Monosomy 7 is a chromosomal abnormality where a cell is missing an entire copy of chromosome 7 or a significant portion of its long arm (7q). Humans typically have two copies of each chromosome, one from each parent; the absence of one copy deviates from the usual genetic makeup. This genetic change is frequently observed in disorders affecting blood-forming cells, indicating its involvement in hematological conditions.
Understanding Monosomy 7
It involves the loss of one of the two copies of chromosome 7, or a deletion from its long arm (7q). Chromosome 7 contains an estimated 900 to 1,000 genes, which provide instructions for proteins performing various bodily roles. These genes are involved in biological processes, including cell growth and division.
This genetic alteration typically arises spontaneously during cell division and is not usually inherited from parents. However, in some rare cases, a predisposition to monosomy 7 can be inherited, often linked to mutations in genes like SAMD9 or SAMD9L. The loss of chromosome 7, or a part of it, leads to cellular dysfunction due to gene dosage imbalance, affecting normal cell development and function, particularly in the bone marrow.
Associated Conditions and Clinical Features
Monosomy 7 is strongly associated with myeloid neoplasms, cancers affecting blood-forming cells in the bone marrow. It is a common chromosomal abnormality found in Myelodysplastic Syndromes (MDS) and Acute Myeloid Leukemia (AML), regardless of age or cause.
Individuals with monosomy 7 often experience symptoms from blood cell deficiencies, as the bone marrow may not produce enough healthy blood cells. These symptoms can include fatigue and pallor due to anemia (low red blood cells), recurrent infections from a weakened immune system (low white blood cells), and easy bruising or bleeding issues caused by thrombocytopenia (low platelets). Signs of bone marrow insufficiency, such as petechiae (tiny red spots on the skin caused by bleeding under the surface), may also be present.
Monosomy 7 can also be linked to other health challenges, including developmental abnormalities like prenatal and postnatal growth retardation, and varying degrees of mental and psychomotor impairment. In rare familial cases, monosomy 7 has been associated with other conditions like Noonan’s syndrome, cerebellar ataxia, or Fanconi anemia, highlighting a broader impact on health and development beyond hematological disorders.

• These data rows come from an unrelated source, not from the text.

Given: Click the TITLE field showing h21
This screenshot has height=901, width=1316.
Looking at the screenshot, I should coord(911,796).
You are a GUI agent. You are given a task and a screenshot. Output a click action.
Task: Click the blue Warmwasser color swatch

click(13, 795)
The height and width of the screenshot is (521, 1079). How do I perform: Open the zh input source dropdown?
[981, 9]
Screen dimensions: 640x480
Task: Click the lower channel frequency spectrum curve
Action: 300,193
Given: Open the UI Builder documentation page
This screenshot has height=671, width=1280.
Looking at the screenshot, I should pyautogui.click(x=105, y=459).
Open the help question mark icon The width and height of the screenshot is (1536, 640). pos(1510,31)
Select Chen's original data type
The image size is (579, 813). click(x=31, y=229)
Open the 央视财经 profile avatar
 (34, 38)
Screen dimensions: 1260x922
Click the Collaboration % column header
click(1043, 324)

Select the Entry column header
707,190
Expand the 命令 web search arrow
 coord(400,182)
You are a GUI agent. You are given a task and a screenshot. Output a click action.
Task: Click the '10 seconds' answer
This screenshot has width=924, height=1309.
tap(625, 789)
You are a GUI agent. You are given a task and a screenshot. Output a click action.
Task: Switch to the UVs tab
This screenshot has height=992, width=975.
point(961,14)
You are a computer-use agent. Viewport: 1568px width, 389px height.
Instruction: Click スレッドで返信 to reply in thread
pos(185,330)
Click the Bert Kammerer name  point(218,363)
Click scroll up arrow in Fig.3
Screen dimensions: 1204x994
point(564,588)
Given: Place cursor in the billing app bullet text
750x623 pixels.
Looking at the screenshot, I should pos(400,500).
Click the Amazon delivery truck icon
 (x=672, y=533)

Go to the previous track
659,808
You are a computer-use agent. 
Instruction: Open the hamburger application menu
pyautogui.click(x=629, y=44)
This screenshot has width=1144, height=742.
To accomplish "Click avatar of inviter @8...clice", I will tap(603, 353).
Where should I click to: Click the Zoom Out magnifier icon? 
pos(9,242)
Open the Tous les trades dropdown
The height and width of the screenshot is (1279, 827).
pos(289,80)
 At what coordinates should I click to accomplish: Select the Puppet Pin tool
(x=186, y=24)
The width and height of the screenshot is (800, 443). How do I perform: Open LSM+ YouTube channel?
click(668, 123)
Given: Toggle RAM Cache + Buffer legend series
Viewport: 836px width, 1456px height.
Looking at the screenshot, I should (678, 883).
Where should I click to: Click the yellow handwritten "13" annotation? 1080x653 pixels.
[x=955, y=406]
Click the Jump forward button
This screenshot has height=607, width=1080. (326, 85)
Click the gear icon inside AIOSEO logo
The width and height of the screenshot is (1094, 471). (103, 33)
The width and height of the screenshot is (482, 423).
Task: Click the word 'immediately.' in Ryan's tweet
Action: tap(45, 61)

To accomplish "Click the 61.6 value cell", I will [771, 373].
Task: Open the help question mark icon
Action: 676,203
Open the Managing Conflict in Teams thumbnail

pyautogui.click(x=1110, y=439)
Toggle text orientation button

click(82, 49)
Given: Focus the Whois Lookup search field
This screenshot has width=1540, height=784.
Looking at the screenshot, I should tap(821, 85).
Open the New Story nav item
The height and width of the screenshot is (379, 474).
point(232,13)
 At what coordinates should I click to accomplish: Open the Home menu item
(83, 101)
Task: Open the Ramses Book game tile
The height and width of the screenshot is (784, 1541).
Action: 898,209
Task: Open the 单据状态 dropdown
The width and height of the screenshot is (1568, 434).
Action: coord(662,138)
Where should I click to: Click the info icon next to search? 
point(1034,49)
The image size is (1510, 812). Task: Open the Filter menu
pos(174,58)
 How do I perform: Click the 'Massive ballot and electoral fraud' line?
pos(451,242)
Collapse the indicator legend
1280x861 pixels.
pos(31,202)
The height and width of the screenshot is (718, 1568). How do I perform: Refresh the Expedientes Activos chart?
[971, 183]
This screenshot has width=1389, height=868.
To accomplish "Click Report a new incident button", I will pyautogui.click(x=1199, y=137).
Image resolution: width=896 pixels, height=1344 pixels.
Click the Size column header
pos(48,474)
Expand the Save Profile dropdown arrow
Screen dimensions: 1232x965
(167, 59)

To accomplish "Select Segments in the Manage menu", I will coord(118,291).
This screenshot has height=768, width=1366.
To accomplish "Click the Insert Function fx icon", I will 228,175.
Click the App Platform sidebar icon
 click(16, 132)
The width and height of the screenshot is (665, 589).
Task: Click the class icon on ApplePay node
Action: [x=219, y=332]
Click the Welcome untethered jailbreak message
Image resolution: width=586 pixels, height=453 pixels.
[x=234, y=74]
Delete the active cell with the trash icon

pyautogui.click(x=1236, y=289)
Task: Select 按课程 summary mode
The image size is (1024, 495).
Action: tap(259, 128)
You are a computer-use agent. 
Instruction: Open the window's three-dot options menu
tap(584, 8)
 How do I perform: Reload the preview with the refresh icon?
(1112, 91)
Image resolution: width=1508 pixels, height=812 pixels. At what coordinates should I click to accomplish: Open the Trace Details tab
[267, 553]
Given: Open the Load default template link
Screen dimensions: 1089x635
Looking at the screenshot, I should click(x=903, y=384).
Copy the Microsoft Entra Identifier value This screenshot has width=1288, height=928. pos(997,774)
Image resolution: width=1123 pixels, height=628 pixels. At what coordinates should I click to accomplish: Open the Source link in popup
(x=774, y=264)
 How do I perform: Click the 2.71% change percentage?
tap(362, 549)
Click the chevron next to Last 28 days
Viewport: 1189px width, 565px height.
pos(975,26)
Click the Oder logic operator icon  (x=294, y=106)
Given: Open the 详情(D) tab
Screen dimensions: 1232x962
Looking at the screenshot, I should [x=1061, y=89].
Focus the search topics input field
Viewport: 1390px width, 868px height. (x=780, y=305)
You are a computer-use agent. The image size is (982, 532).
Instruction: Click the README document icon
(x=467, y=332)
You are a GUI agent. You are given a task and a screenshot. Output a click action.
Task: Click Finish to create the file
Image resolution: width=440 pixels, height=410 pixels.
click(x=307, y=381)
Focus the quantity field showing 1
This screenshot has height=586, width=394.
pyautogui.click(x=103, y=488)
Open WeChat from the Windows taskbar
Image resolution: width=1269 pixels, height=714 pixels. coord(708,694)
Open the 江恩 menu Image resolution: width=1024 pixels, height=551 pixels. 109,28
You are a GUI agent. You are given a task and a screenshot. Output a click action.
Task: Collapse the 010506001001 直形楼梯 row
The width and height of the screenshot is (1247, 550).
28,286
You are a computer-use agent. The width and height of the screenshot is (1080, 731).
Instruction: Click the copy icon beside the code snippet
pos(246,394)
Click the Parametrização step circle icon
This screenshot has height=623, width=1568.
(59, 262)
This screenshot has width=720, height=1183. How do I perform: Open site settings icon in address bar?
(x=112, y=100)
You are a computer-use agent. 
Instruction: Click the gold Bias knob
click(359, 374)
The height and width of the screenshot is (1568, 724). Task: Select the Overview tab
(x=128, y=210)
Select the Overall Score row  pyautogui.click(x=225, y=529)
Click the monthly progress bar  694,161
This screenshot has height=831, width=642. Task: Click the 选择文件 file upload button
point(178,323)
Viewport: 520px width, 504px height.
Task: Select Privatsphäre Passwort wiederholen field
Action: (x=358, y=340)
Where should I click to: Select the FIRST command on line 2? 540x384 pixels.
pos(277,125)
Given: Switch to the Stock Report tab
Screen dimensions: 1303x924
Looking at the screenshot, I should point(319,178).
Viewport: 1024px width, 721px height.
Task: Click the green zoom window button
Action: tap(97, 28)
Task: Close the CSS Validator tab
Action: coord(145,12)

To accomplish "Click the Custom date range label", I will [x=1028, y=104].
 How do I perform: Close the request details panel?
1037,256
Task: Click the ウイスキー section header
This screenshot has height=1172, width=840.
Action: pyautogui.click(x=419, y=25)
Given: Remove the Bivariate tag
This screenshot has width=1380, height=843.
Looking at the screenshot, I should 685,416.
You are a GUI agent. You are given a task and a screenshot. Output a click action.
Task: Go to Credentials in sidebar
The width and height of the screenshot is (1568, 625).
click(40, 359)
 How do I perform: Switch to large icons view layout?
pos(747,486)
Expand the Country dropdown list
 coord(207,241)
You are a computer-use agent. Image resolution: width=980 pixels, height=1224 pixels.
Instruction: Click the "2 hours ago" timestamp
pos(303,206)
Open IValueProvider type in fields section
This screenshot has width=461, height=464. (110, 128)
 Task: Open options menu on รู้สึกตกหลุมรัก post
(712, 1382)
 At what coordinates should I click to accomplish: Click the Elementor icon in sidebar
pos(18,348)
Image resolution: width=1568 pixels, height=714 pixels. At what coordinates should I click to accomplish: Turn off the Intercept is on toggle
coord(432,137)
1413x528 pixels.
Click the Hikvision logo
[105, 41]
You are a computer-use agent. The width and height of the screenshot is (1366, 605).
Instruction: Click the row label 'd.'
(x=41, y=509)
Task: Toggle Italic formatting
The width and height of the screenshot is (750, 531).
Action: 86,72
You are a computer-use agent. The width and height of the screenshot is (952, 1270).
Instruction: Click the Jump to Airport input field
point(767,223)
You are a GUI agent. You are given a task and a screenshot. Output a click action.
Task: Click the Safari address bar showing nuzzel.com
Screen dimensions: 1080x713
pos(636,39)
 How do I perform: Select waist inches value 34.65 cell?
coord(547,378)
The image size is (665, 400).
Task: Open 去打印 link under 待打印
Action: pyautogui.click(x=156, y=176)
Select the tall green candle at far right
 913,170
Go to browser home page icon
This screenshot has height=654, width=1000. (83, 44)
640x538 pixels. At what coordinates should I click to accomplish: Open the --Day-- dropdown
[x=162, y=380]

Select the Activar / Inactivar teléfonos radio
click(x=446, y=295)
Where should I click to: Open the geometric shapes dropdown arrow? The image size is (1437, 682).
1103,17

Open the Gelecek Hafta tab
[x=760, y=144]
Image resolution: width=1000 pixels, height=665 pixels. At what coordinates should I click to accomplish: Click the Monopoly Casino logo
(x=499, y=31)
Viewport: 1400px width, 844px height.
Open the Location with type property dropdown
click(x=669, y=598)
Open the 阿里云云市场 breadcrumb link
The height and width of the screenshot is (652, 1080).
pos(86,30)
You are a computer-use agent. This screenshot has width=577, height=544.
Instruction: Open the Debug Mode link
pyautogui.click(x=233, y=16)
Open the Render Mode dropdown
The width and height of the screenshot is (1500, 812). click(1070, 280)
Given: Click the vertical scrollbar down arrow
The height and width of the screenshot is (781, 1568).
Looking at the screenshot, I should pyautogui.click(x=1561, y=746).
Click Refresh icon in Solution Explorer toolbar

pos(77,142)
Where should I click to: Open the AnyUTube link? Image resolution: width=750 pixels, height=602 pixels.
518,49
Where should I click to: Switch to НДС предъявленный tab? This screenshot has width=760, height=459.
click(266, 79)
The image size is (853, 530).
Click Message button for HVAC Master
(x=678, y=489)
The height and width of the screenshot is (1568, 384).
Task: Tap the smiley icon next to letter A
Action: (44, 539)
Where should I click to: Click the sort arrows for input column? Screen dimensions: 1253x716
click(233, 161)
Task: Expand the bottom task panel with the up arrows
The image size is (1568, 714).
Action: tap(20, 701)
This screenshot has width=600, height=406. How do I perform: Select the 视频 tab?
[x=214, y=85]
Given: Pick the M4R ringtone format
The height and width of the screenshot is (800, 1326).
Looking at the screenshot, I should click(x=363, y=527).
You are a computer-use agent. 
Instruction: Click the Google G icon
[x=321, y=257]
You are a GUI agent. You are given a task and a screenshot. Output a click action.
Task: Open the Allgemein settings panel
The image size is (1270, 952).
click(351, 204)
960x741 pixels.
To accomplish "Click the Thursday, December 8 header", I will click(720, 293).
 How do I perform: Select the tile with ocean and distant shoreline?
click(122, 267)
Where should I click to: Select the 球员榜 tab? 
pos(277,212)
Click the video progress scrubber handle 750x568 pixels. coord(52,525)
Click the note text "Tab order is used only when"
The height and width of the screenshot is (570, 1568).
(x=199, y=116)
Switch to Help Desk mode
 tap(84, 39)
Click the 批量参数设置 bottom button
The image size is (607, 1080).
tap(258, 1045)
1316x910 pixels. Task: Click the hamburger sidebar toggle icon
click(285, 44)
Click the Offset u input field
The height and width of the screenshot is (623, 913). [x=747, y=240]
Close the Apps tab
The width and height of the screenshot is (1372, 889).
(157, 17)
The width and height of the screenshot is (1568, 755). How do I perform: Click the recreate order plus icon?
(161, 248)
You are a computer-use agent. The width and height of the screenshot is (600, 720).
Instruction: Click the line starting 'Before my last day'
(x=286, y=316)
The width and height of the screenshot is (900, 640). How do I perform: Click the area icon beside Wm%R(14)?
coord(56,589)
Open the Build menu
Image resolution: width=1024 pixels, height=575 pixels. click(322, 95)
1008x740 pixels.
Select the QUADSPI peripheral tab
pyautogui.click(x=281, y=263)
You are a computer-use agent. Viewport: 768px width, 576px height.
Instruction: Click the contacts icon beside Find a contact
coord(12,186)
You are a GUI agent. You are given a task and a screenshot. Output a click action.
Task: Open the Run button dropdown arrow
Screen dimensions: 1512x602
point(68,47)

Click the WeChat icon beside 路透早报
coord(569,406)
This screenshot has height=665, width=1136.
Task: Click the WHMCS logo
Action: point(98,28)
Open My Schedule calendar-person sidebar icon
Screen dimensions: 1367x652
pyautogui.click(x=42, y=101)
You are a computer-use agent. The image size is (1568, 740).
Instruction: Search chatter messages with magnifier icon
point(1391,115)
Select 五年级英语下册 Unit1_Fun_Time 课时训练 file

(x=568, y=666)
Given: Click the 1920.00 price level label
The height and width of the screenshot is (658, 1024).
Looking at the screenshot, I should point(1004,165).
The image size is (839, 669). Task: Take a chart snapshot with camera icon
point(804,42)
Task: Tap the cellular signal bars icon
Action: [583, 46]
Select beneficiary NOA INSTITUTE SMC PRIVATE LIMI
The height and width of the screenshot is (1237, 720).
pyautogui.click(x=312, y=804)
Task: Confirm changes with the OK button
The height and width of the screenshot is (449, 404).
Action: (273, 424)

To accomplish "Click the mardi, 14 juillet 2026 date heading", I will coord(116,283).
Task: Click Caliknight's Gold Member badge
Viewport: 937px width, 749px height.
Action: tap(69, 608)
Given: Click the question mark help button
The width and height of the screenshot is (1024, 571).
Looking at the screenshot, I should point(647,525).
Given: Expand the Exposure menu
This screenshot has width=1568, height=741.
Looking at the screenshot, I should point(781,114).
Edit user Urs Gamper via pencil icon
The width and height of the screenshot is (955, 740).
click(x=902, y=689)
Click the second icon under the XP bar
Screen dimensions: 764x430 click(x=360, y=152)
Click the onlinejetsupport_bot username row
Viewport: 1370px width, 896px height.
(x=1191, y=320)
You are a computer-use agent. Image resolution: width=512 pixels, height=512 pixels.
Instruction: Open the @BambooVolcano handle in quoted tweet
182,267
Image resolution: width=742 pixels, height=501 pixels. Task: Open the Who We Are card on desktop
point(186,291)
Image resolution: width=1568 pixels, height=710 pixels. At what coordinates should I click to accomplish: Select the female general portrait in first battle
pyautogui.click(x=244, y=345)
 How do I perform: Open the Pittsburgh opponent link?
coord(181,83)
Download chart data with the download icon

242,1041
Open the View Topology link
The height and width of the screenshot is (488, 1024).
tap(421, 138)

Diagnosis and Management Approaches
Monosomy 7 is primarily diagnosed through specialized genetic testing of chromosomes within cells, typically from bone marrow samples. Cytogenetic analysis, such as karyotyping, allows scientists to visualize and count chromosomes to detect the missing chromosome 7 or large deletions. This method identifies the loss of an entire chromosome or significant structural changes.
Molecular techniques are also employed for diagnosis. Fluorescence In Situ Hybridization (FISH) uses fluorescent probes that bind to specific DNA sequences on chromosome 7, allowing detection of smaller deletions not visible with standard karyotyping. Array Comparative Genomic Hybridization (array CGH) provides higher resolution analysis, identifying even smaller genetic gains or losses across the genome.
Management approaches for individuals with monosomy 7 focus on addressing the associated conditions, particularly MDS and AML. Supportive care manages symptoms like anemia through blood transfusions, prevents infections with antibiotics, and controls bleeding. For cases with progressive features of MDS or AML, more intensive therapies are considered. Hematopoietic stem cell transplantation, also known as bone marrow transplant, is often the only potential cure for these associated malignancies.
Prognosis and Genetic Counseling
The prognosis for individuals with monosomy 7 can vary, but its presence generally indicates a more aggressive disease course in associated conditions like MDS and AML. Without aggressive chemotherapy and hematopoietic stem cell transplantation, the outlook is often poor. Even with treatment, nearly half of individuals with monosomy 7 as the primary chromosomal abnormality may succumb to the disease or treatment complications.
Genetic counseling is important for affected individuals and their families. Counselors help families understand the implications of monosomy 7, including its typical spontaneous origin rather than direct inheritance. This understanding is important for family planning and assessing the risk to other family members. Genetic counseling also provides information about potential screenings for at-risk relatives, especially in rare familial instances where a genetic predisposition is identified.